Below is an article that will appear in tomorrow’s Chicago Tribune discussing the Council’s decision-making. If you have questions about our budget, check out our FAQ‘s page on the City website www.cityhpil.com or give us a call at 847-926-1000.
By Gregory Trotter, Chicago Tribune reporter
12:35 p.m. CST, December 10, 2013
The Highland Park City Council approved a tax levy increase of 4.85 percent Monday night – down from the proposed 7.3 percent hike that had sparked debate on pension funding last month. The move will lead to property owners paying more taxes.
Rising obligations toward the city’s $90 million pension liability, and about $365,000 in needed capital improvements funded through the library’s portion of the levy, drove up the amount requested from taxpayers, said Highland Park’s finance director, Nikki Larson.
The levy increase will mean about $49 more in city taxes on a $500,000 home, Larson said, and it covers an increase of $1.1 million toward police and fire pensions, from 2013 to 2014, as well as $425,000 toward pensions in 2015.
There was no levy increase for operations within the city’s $85 million budget for 2014, approved earlier this month. The levy was approved 6-1; Councilman David Naftzger cast the lone “no” vote.
“Careful planning reduces the need to have significant ups and downs in taxes over time,” said Mayor Nancy Rotering, reading from a statement at the meeting. “It’s more fair to residents and viewed more favorably by bond rating agencies.”
Naftzger had opposed pre-funding the pensions for 2015 and sought to pay for the library capital improvements with reserve funds, as had been done in recent years. But his ideas did not garner enough support.
“I appreciate everyone’s consideration of my ideas,” Naftzger said in an interview before the vote, “but I’m disappointed they didn’t get more traction.”
In November, the council approved a tax levy ceiling of 7.3 percent to cover the pension costs and the library repairs. Councilmen Naftzger and Paul Frank voted against that increase.
That 7.3 percent projected increase was actually a miscalculation of the levy increase, Larson said Monday.
It should have been closer to 5.2 percent. A new agreement with the library and an adjustment in insurance costs brought the total levy increase down to 4.85 percent, Larson said.
The council will meet with financial experts in early 2014 to continue to discuss how to best approach the pension quandary, Rotering said.
One wild card that will be further explored: the Northbrook bonds.
Highland Park has almost $20 million worth of bonds restricted in its general fund, Larson has said, from 2004, when the city traded bonds with Northbrook. The City Council has so far opted to keep those bonds restricted and to not add them to the pension funds.

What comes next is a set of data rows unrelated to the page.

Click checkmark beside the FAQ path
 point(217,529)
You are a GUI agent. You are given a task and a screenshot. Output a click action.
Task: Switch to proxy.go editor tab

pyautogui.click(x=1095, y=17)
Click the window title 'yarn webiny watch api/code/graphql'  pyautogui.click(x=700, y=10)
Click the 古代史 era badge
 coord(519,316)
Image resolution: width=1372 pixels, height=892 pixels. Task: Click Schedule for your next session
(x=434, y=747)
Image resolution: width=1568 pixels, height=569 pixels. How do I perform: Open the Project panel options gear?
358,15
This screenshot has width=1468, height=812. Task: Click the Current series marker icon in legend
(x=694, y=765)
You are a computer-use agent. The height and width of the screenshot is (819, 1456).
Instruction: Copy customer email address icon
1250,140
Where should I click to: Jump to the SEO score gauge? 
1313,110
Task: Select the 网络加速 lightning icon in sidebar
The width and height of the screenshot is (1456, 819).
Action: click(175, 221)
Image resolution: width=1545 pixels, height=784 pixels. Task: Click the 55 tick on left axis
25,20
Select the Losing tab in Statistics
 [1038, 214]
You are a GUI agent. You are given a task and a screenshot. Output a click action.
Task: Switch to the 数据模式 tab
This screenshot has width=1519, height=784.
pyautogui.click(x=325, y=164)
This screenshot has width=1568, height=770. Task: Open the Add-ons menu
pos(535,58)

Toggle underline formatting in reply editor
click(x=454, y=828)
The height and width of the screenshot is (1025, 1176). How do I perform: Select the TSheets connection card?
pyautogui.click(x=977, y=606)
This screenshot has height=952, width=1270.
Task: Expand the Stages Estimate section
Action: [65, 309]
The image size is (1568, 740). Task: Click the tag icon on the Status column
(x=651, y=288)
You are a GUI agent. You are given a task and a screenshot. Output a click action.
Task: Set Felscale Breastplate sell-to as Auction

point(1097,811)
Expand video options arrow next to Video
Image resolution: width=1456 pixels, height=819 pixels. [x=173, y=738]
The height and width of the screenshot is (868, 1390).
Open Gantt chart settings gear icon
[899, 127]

Rotering said questions remain about the Northbrook bonds and the impact on the city and its credit rating.
“It has really tied our hands,” Rotering said before the council meeting. “You can see there’s confusion among the council on where that obligation nets out.”
The $1.1 million projected payment for 2014 – an increase of about 42 percent from 2013 – is largely a result of the city’s actuary changing assessments of the mortality table, Larson said in previous interviews. In other words, police and firefighters are living longer, so pension obligations had to be adjusted.
Under state law, municipalities must have the pensions fully funded by 2040, Larson said. The council also voted 6-1 Monday night in favor of a new memorandum of understanding with the Highland Park Public Library.
Naftzger voted against that too.
The three-year agreement contained the $365,000 in capital repairs to the library for 2014, funded through the library levy. Naftzger said those repairs should be made using the city’s reserve funds.
“I support the request,” he said. “I just wish we were paying for it in a different way.”
There was a “tremendous rift” between the city and library in 2009, Rotering said. Funding the library’s needs through the levy, as opposed to reserves, is more transparent and consistent, she said.
“This agreement mends that rift and memorializes the partnership between the city and the library, while providing consistent funding for their infrastructure needs,” she said.